The World Forestry Center Story
The World Forestry Center was established in 1966 as a non-profit educational organization.
Located in Portland, Oregon, USA, the roots of the World Forestry Center date back to the 1905 Lewis and Clark Exposition in which a massive log structure was built to house the Forestry Building. This giant “log cabin” was constructed with whole diameter logs on the scale of the parthenon in Greece and served as a showcase of the timber industry until it was lost to a fire in 1964.
Soon after the fire, Portland’s Mayor gathered civic leaders to rebuild the Forestry Building as the Western Forestry Center, and the city identified a new location near the burgeoning Oregon Zoo, located in Washington Park. Donors contributed to construct the new Forestry Museum and a theater (now called Cheatham Hall) which opened in 1971. Miller Hall and the Magness Tree Farm were added a few years latter.

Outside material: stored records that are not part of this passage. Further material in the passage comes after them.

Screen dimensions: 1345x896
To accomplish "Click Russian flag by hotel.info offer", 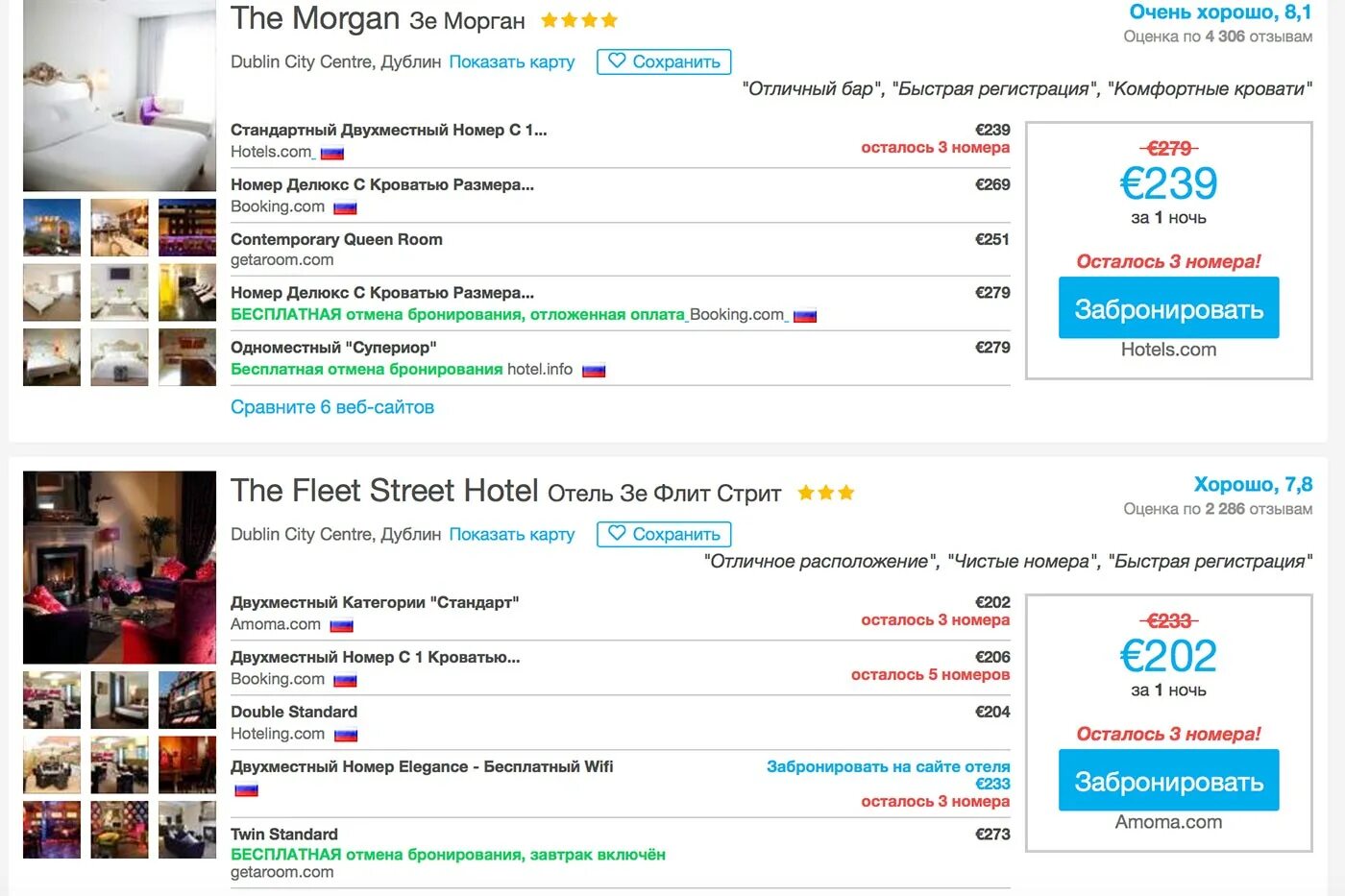I will [x=594, y=371].
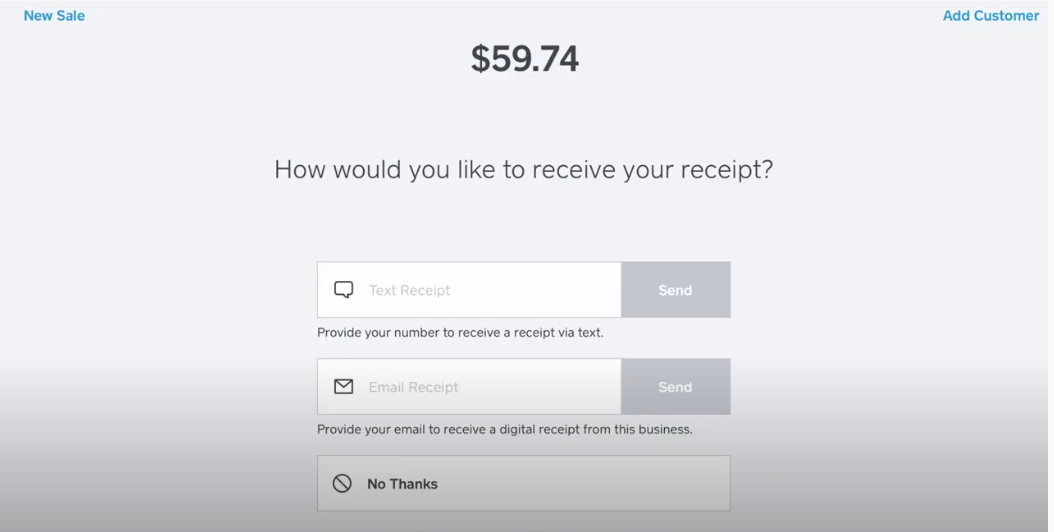Click the 'No Thanks' label text
1054x532 pixels.
402,484
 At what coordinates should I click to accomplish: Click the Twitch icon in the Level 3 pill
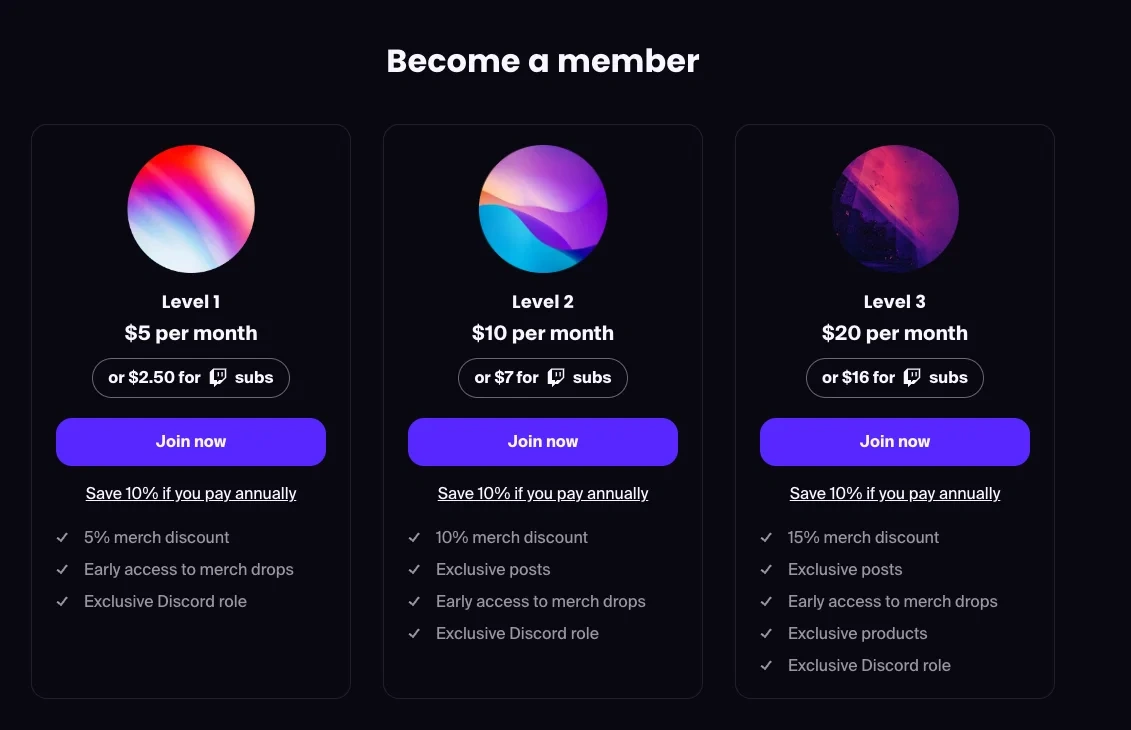912,377
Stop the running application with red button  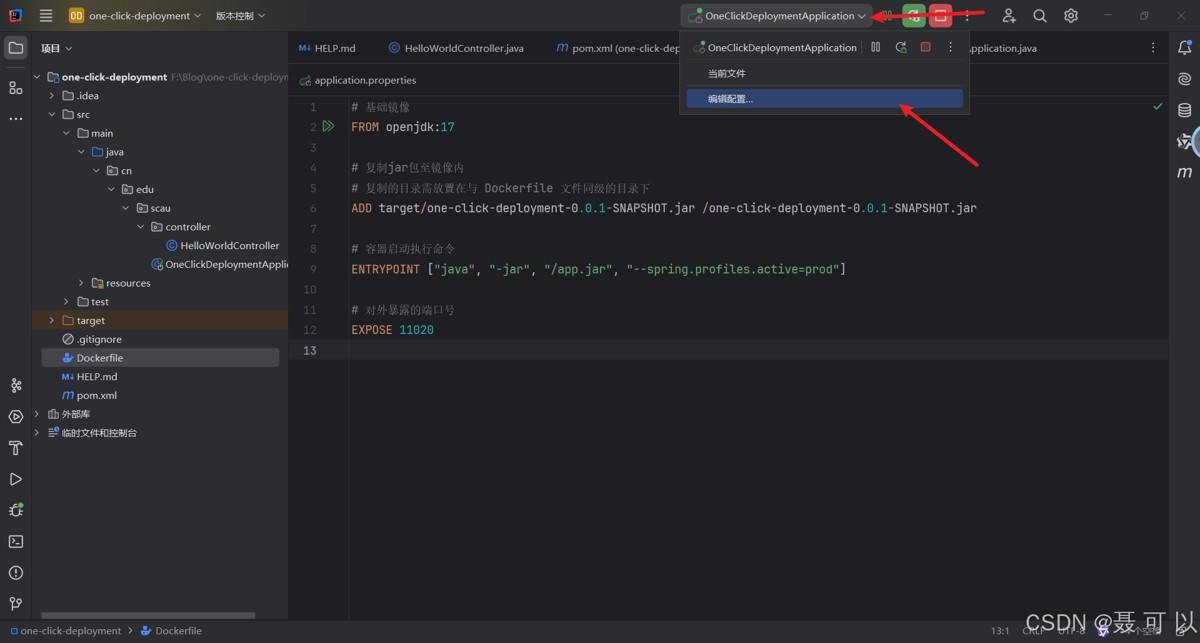(x=940, y=16)
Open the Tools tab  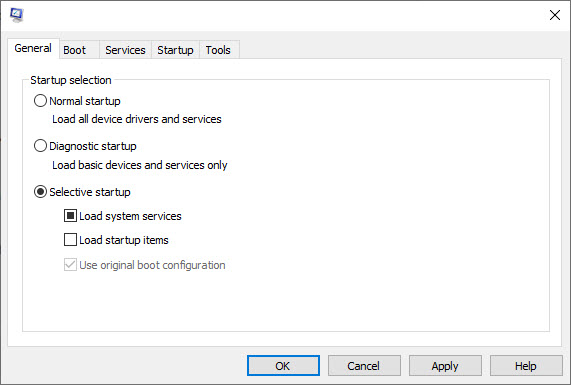pos(218,50)
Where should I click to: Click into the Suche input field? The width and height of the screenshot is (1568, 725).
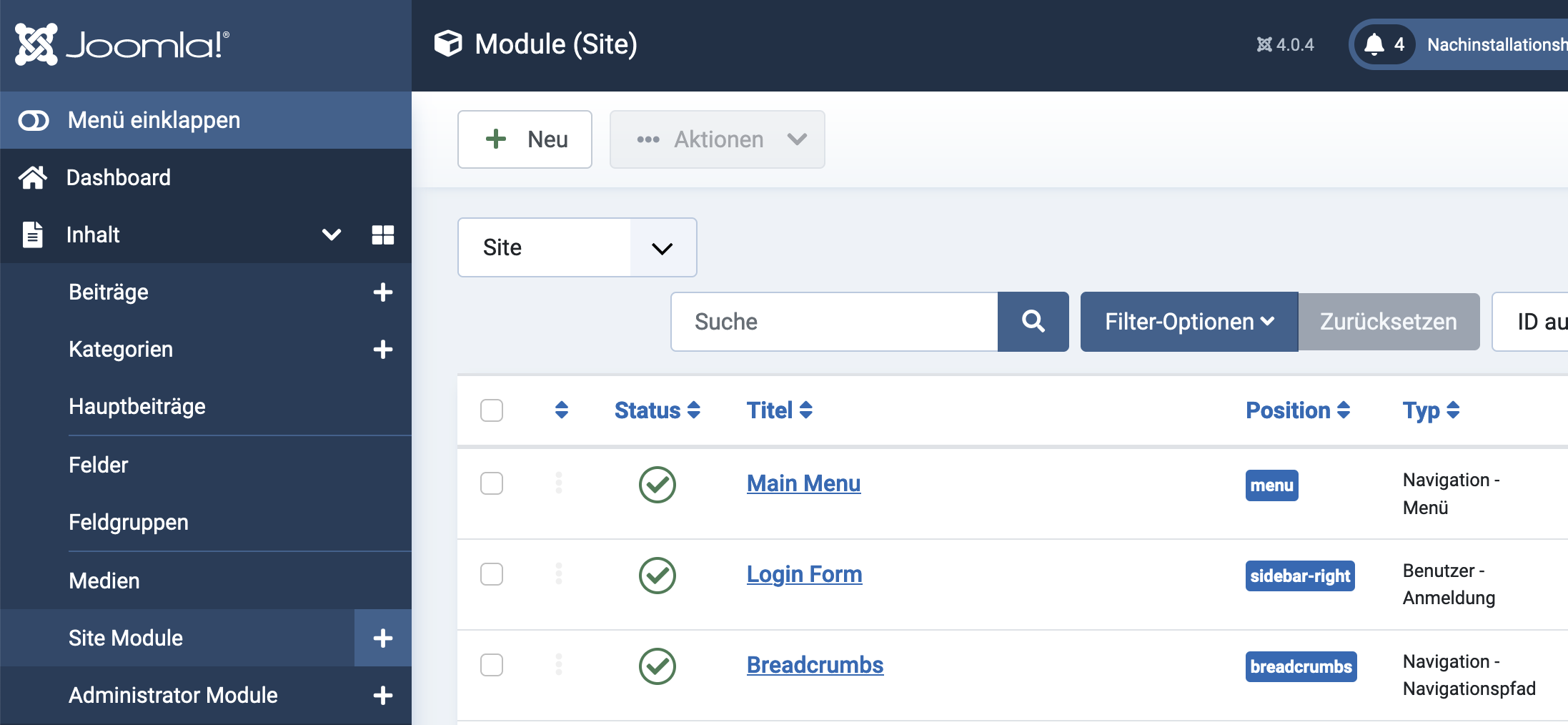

In 1989, in recognition that Forestry was a global business, the Center changed its name from Western Forestry Center to World Forestry Center. A new building, Merlo Hall, was added to house a new International Fellowship program.
The World Forestry Center operates three programs: the Forest Discovery Center museum; demonstration tree farms; and the World Forest Institute (WFI). The board and advisory board hail from 11 countries and represent some of the region’s leading forestry corporations, academic and research institutions, and non-governmental organizations (NGOs).